There I was, standing in the Hall of Justice, surrounded by people I knew – far too many, and many more yet I was expected to know. Here I was faced with the dilemma of choice, a dilemma which plagues many. The weight of our actions and the consequences of the outcomes bear down upon us and we freeze. Or in the alternative we react foolishly. This has happened to us all at some time or the other, overwhelmed by choice, by options. How we react to the weight of a choice is a quality that separates those who go on to succeed from those who fail. It is, however, one that we can learn, and not just something inherent and intrinsic in and of itself.

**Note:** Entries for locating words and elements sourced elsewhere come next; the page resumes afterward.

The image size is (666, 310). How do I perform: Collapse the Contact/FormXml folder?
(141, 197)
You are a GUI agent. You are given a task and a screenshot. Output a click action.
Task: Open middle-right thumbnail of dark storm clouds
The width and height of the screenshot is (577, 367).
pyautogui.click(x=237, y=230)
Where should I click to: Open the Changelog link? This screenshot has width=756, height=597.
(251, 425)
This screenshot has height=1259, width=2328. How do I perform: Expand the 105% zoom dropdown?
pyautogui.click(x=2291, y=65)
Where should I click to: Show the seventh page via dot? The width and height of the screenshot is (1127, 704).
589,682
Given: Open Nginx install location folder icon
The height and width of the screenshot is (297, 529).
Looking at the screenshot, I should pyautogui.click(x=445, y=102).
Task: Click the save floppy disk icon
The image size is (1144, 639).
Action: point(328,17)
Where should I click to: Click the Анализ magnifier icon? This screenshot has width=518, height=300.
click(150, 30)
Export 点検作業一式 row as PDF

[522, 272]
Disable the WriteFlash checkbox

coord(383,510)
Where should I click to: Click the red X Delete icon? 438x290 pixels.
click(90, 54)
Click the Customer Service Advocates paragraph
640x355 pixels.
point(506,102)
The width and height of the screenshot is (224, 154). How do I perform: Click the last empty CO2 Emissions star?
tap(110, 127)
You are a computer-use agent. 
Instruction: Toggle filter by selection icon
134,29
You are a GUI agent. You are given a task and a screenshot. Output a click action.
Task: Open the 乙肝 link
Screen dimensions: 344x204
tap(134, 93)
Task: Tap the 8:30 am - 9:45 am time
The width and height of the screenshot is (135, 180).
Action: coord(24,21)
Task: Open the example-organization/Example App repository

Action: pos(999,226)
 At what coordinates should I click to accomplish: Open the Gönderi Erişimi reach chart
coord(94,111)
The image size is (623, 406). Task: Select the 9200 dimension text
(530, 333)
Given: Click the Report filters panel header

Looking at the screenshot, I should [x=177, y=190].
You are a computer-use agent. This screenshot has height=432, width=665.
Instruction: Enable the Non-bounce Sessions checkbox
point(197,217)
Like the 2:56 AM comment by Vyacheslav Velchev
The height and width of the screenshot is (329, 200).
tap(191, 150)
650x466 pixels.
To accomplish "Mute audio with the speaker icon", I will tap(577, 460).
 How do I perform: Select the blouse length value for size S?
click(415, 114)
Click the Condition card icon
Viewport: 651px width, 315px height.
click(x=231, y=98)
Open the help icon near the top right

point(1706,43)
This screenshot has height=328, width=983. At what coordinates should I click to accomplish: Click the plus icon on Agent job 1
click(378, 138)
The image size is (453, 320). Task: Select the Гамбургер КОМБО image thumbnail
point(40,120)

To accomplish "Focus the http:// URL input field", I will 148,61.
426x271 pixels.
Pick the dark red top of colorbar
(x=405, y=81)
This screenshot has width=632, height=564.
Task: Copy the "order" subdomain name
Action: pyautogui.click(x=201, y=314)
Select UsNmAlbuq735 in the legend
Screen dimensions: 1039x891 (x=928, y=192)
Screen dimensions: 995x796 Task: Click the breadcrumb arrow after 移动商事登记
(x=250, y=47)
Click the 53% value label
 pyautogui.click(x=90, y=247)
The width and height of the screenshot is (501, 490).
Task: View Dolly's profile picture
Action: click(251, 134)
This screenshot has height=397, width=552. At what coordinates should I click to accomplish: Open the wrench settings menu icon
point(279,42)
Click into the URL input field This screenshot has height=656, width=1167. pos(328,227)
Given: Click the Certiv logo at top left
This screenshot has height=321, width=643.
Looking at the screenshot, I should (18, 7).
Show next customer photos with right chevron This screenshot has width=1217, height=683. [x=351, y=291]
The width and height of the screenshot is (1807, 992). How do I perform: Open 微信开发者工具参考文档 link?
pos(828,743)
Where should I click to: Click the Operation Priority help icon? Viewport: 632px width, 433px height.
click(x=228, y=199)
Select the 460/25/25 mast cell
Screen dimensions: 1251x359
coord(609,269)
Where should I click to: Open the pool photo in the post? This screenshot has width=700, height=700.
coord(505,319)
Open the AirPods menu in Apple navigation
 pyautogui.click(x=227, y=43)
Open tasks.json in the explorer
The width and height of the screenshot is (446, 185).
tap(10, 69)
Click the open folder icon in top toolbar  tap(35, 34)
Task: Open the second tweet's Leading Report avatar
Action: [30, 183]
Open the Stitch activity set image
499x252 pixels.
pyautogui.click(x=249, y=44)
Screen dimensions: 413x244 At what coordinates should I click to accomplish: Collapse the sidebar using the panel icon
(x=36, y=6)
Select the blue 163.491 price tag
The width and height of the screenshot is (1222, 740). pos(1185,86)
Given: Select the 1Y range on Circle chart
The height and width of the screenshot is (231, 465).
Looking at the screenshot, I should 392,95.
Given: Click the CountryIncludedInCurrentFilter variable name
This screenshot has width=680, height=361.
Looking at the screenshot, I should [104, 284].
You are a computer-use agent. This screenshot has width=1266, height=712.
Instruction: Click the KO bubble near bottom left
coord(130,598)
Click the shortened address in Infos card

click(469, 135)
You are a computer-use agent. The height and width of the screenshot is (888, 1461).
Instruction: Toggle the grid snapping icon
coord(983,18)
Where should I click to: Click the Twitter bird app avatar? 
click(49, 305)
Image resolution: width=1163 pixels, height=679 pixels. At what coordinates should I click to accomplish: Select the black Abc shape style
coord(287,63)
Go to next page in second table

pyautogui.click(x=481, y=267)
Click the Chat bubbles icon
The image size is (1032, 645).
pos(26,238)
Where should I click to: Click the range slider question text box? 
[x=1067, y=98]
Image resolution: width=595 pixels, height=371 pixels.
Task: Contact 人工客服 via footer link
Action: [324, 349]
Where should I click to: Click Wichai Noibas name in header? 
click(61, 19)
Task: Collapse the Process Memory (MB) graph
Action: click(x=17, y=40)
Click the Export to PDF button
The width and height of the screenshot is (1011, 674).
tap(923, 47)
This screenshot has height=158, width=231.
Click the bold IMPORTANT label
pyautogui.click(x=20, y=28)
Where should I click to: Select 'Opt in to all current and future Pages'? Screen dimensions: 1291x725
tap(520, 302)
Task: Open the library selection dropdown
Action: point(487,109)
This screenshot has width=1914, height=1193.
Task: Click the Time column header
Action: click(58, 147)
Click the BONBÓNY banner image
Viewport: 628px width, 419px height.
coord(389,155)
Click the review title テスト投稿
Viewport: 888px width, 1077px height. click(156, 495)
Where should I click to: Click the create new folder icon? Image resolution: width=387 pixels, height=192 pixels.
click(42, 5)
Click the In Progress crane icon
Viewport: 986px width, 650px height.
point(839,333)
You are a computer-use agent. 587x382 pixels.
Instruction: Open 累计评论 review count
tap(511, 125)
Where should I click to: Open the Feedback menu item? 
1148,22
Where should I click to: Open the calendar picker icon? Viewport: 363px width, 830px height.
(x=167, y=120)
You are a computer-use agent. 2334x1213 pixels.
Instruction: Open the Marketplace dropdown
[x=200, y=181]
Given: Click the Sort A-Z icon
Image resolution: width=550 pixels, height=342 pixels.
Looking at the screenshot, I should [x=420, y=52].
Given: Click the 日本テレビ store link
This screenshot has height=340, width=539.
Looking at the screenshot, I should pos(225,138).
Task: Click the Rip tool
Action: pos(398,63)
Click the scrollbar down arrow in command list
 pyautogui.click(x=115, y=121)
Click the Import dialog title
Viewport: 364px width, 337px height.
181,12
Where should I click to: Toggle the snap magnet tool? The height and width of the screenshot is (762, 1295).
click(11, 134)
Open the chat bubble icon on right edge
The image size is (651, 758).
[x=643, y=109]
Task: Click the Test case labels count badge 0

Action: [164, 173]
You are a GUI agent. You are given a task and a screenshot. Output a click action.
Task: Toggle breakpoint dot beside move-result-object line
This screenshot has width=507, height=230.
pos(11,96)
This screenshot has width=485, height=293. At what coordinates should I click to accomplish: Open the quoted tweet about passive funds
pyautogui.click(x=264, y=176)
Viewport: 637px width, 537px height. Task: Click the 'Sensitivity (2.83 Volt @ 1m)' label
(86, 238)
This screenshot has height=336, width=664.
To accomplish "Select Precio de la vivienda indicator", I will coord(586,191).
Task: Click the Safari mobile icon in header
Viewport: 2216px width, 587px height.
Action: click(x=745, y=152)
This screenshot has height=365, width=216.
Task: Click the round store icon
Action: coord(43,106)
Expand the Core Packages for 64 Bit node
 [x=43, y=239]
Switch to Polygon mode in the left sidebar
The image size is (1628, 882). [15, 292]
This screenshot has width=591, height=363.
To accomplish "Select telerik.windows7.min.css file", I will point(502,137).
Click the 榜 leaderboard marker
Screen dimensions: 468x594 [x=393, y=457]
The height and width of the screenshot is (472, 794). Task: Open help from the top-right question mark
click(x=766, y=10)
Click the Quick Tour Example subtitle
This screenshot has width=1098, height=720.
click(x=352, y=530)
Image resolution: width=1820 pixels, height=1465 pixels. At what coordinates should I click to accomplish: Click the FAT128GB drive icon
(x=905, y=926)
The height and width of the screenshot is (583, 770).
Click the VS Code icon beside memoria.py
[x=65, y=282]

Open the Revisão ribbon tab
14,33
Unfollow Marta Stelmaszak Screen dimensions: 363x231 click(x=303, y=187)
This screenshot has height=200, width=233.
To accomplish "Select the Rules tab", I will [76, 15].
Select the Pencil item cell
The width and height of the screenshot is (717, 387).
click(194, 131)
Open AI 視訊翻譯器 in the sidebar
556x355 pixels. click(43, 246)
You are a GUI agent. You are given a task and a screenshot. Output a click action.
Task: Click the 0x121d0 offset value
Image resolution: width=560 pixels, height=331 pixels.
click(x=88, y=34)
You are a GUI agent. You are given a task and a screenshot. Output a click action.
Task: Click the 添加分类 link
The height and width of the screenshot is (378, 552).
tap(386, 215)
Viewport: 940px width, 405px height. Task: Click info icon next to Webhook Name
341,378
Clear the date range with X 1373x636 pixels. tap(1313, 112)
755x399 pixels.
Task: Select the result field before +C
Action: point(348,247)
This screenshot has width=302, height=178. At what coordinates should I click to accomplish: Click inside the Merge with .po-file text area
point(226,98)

I believe that everyone is intimidated by choice in some way. We now live in a world where we have more choice than ever before, yet I am convinced we are now more afraid than ever before. We live in a time so rich in information yet now more so than ever before people plead ignorance. People see this new influx of choice as a way for them to do less, experience less rather than enhance their experience. They think that, of the multitude of options available to them, they must choose a few that are the “best” and exclude themselves from the rest – sometimes even going so far as to denounce it. This is one of the downsides of choice and why we fear it. Conversely, some become obsessed with the choices themselves and having choices rather than the acting on any of these options for they believe that the moment they choose they lose the value of those unchosen options. Therefore sitting in perpetuity with many choices available to them, yet weighed down by the prospect of choosing and thus, stagnating.
This is linked to a reflex to protect ourselves from failure; to placate and sedate ourselves so that we may continue living despite fear and without having to face hard choices. For those who never face their fear of choice they limit themselves and forever subconsciously protect themselves from this by limiting what they can do and what they can achieve; by limiting what is available to them. For those who overcome this fear, this isn’t the end, after all fear is relative, and as we grow so too does our ability to perceive the world and thus become afraid of it. Our fears therefore grow with us and it is impendent upon us to continue overcoming them. For then our choice expands.
I think that humans have a limitless capacity for fear, and I don’t think the day will ever come when we aren’t afraid. However, fear is not bad. After all, fear is what drives innovation and fear is responsible for human evolution. Thus with a boundless capacity for fear, we also have a boundless capacity for growth. When fear becomes bad is when we become incapacitated by it and it is always our choice whether or not we go to that next level in overcoming our fears – our fear of choice and even our fear of having the world at our feet, because that is what it is, so long as we have the gall to embrace it.
This gives me hope for the future, because it means the only thing in the way of the choices available to us, the only thing in the way of us, is our fears. And as we overcome them, so long as we have the grit and fortitude to forge on, we will never plateau, we just have to find our fears and let them guide us.